Era tonda come un grande globo, alta come un uomo, anche se metà di essa era sepolta nel terreno. Sembrava ultraterrena, come caduta dal cielo, come credevano alcuni; ma coloro che ancora ricordavano le leggende dell'Ovest dicevano che era stata portata via dalla rovina di Númenor e posta lì da Isildur al suo arrivo.

Davanti a quella Roccia la Compagnia si fermò nel buio della notte. Poi Aragorn passò lo stendardo ad Halbarad, che lo tenne alto. Elrohir porse ad Aragorn un corno d'argento, e lui vi soffiò e sembrò a quelli che gli erano vicini di sentire il suono di altri corni in risposta, come un'eco nelle profonde caverne lontane. Nessun altro suono si udì, eppure sapevano che un grande esercito si era raccolto attorno al colle su cui erano; e un vento ghiacciato come respiro di fantasmi scendeva dai monti. Ma Aragorn smontò, e stando accanto alla Roccia urlò a gran voce:

«Combatterete?»

Il vento urlò alzandosi di nuovo, correndo attorno alle gambe dei cavalli e spettinando i capelli di Aragorn. Poi il terribile freddo che aveva seguito i Nani dal Monte Invasato sembrò condensarsi e prendere forma, e il Re dei Morti ghignò il suo sorriso da scheletro facendo un passo avanti dall'aria al mondo vivente.

Aragorn alzò la spada. «Fedifraghi, perché siete venuti?»

Il Re non disse nulla, e i suoi occhi lattiginosi fissarono Aragorn. Attorno a lui l'esercito scheletrico dei morti maledetti apparve loro, raggruppandosi attorno alla Roccia come il fossato attorno a un castello.

«Questa è l'ora» sussurrò Thorin «Questo è il momento in cui uscirà dalle ombre ed entrerà nel suo mantello e nella storia.»

«Combatterete?» domandò ancora Aragorn.

Il Re sospirò, il respiro verde si condensò davanti a lui, e poi disse: «Combatteremo. Terremo fede al nostro giuramento e troveremo la pace.»

Poi le palpebre di Aragorn si chiusero, e le sue spalle si abbassarono come se si stesse piegando sotto al peso che ora portava. Poi si raddrizzò e fissò gli occhi grigi sullo spettro e disse: «L'ora è infine giunta. Io vado ora a Pelargir sull'Anduin, e voi mi seguirete. E quando la terra sarà stata ripulita dai servitori di Sauron, io riterrò soddisfatto il giuramento, e voi troverete la pace e lascerete per sempre questo mondo. Questo io lo giuro come Elessar, l'erede di Isildur di Gondor.»

Il Re dei Morti chinò lentamente la testa verso Aragorn, facendo schioccare le ossa della schiena. «Dove tu vai, noi ti seguiremo.»

Aragorn annuì seriamente, e poi rinfoderò Andúril e si voltò verso la Grigia Compagnia. «Ci accampiamo qui» disse, un'improvvisa stanchezza nel volto e nella postura «Cavalcheremo domattina» si voltò verso il Re e chinò la testa, e lo spettro sorrise il suo sorriso inquietante e svanì. Anche se l'esercito d'ombra era di nuovo invisibile, l'aria sembrava ancora spessa e appiccicosa e la tenue sfumatura verde del cielo non era solo luce stellare.

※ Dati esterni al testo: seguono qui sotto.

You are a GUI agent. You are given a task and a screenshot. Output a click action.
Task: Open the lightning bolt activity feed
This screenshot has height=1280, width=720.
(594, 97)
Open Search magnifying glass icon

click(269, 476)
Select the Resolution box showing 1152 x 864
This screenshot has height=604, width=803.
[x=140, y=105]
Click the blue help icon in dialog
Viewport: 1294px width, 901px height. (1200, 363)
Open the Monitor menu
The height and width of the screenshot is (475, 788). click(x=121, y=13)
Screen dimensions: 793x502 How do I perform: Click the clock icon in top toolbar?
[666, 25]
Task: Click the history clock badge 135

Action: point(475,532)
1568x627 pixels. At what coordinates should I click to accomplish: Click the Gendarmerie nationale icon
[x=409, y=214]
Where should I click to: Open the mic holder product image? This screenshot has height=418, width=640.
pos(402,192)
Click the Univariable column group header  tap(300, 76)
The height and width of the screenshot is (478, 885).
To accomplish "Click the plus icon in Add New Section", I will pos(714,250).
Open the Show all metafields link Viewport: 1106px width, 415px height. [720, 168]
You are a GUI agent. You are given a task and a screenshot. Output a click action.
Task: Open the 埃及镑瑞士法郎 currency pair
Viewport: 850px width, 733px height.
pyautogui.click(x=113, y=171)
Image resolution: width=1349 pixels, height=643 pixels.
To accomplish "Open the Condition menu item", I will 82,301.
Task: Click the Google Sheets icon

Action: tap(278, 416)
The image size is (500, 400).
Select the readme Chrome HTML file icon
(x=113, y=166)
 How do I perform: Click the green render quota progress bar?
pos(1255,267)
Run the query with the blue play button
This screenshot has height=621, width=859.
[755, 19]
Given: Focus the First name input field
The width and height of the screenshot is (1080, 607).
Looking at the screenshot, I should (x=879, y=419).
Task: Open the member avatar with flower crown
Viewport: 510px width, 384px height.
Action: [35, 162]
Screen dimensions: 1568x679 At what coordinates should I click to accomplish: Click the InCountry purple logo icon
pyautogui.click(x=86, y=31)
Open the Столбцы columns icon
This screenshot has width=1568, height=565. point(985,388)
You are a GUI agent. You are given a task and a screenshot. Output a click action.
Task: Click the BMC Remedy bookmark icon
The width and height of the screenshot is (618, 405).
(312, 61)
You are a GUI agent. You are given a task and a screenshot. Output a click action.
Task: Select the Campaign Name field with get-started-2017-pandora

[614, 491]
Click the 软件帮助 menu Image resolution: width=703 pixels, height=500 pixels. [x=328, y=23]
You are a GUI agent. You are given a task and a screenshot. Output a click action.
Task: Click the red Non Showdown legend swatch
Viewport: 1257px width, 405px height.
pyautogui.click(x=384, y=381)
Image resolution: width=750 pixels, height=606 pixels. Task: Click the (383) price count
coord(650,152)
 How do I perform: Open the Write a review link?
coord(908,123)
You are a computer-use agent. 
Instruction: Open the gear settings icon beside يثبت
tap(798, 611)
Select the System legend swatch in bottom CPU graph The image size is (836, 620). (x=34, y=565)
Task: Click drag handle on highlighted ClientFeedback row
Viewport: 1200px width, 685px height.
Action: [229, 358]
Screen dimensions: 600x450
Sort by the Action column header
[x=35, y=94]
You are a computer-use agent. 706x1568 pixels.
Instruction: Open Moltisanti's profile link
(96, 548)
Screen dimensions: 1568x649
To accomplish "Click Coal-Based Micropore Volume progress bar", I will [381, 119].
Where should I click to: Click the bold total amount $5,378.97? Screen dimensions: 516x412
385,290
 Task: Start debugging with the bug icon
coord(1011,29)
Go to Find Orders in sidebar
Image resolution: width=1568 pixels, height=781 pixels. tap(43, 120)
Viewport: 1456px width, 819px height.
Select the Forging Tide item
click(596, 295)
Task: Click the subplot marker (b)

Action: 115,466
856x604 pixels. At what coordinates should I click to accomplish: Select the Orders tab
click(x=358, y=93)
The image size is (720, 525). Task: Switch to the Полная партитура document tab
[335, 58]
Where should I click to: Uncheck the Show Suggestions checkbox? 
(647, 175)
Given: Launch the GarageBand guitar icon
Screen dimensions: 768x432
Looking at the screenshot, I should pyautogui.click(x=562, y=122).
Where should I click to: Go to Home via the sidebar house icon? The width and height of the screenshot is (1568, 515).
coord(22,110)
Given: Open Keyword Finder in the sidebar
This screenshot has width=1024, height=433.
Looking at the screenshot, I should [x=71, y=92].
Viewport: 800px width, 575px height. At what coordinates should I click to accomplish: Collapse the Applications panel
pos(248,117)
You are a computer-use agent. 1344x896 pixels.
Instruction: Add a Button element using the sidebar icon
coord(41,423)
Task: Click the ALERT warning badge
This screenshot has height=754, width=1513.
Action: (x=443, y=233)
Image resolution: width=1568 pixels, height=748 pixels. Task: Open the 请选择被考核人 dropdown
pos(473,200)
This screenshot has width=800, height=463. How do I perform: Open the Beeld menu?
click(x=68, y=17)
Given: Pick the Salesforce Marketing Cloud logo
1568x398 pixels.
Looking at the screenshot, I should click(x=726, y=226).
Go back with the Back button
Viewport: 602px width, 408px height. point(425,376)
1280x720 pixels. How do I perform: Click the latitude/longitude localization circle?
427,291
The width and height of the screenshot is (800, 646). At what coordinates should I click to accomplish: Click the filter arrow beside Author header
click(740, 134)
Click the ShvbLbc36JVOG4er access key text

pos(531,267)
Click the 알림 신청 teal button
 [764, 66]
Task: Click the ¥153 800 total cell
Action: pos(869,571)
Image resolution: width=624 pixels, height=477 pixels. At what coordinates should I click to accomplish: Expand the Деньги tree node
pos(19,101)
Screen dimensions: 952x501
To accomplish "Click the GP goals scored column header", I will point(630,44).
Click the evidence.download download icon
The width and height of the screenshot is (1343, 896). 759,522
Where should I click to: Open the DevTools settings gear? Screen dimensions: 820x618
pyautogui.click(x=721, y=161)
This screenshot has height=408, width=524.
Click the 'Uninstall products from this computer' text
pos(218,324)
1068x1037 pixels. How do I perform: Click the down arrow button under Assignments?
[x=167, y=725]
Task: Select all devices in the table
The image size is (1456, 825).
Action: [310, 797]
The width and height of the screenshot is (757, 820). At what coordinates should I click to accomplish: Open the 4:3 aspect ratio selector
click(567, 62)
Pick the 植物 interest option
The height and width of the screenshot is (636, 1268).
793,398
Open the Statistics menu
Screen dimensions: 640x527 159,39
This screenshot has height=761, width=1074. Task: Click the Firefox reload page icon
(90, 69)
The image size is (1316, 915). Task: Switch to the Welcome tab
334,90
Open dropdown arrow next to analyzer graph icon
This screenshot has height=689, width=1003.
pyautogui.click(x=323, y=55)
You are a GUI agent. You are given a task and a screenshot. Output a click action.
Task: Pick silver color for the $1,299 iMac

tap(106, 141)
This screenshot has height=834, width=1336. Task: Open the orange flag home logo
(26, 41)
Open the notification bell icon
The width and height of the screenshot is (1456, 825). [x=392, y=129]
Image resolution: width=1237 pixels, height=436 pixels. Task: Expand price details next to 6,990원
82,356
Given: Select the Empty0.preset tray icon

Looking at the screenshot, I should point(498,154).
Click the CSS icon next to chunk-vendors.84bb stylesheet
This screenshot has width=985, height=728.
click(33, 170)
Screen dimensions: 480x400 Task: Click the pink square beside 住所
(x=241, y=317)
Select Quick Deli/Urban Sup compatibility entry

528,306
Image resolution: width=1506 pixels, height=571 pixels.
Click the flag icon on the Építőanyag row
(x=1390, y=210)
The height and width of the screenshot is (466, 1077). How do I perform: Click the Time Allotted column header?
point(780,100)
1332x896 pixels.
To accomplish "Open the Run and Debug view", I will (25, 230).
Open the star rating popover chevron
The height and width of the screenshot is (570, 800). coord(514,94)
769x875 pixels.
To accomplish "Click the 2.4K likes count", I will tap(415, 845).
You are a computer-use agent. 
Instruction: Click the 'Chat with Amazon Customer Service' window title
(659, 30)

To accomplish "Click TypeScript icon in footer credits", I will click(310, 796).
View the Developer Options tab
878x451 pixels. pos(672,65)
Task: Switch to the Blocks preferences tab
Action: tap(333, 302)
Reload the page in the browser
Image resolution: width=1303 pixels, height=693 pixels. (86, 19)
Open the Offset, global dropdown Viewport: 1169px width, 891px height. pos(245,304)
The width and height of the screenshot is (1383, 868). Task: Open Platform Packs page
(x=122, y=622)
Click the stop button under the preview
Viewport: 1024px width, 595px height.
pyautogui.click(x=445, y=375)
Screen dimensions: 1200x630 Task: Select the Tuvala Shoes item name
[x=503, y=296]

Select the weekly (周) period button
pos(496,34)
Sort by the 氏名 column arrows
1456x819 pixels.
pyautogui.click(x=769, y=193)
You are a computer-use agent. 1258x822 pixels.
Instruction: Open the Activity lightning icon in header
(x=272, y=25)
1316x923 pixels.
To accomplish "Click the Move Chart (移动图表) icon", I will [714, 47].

Gimli scese dalla schiena di Arod, i piedi colpirono il suolo con un forte rumore. Legolas fece lo stesso, e silenziosamente iniziò a slacciare la sella di Arod. Gimli sembrò pronto a parlare, ma poi parve cambiare idea. Invece si levò lo zaino e l'elmo. Il sudore aveva appiccicato ciocche di capelli alla sua fronte.

«Gimli» disse Thorin.

«Non sei esattamente la mia persona preferita in questo momento, Thorin Scudodiquercia, se non ti dispiace» ringhiò Gimli, e iniziò a tirar fuori le asce dalla cintura con movimenti bruschi e gettarle sul sacco a pelo.

«È un tuo diritto» disse Thorin, e il suo cuore affondò leggermente «Ma non hai parole gentili per coloro che sono con me?»

Infine Gimli alzò lo sguardo e incrociò di nuovo gli occhi di Thorin. Come nello specchio di Galadriel, la sua stella che lo vedeva, che lo vedeva davvero, era qualcosa di mozzafiato dopo tutti gli anni passati a essere poco più di un sussurro nel vento. «Aye» disse Gimli, la voce rotta, e poi si schiarì la gola «E se non fosse stato per i tuoi stupidi giochetti avrei parole più gentili anche per te, mio amato Signore.»

«Ciò che ho fatto l'ho fatto per te, Gimli» disse Thorin.

«Può essere, ma ciò che io ho fatto l'ho fatto per lui» disse Gimli, mangiandosi le parole per la rabbia. Si voltò, guardando storto le sue asce sul suo sacco per dormire. «Sparisci, Thorin Scudodiquercia. Non voglio più aver a che fare con te stanotte.»

«Vedi di parlare in modo più educato, nidoyel» disse Óin irritato «Quello è il nostro Re. Non essere maleducato.»

Gimli batté le palpebre, e poi iniziò ad arrossire come un sessantenne. «Scusami, zio» borbottò.

«Avrai il temperamento di tuo padre, ma prova a controllarti un po' ogni tanto per cambiare, eh?» disse Óin, e poi sorrise «Ah, guardati. Guardati.»

La testa di Gimli si alzò, come se fosse stata trascinata su contro la sua volontà. Quando guardò Óin, fece un piccolo “aaah!” e i suoi occhi si riempirono di lacrime.

«Sembri giovane» disse «Più giovane di me.»

«Ci sono ancora un paio di misteri che devi scoprire» disse Óin, dolcemente «Sono orgoglioso di te.»

«Orgoglioso di te» ripeté Balin «Azaghâl belkul

«Balin» sussurrò Gimli.

Thorin fece un passo indietro, e sentì degli occhi piantati sulla sua nuca. Girandosi leggermente vide l'Elfo che spostava lo sguardo da lui a Gimli, un'espressione vagamente confusa negli occhi luminosi.

Lui inclinò ancora la testa, prima di inchinarsi leggermente. Legolas chinò la testa, e poi si mise la mano sul cuore e la allungò in quel gesto elegante degli Elfi. Si fissarono in silenzio per un altro momento, e poi si voltarono verso Gimli.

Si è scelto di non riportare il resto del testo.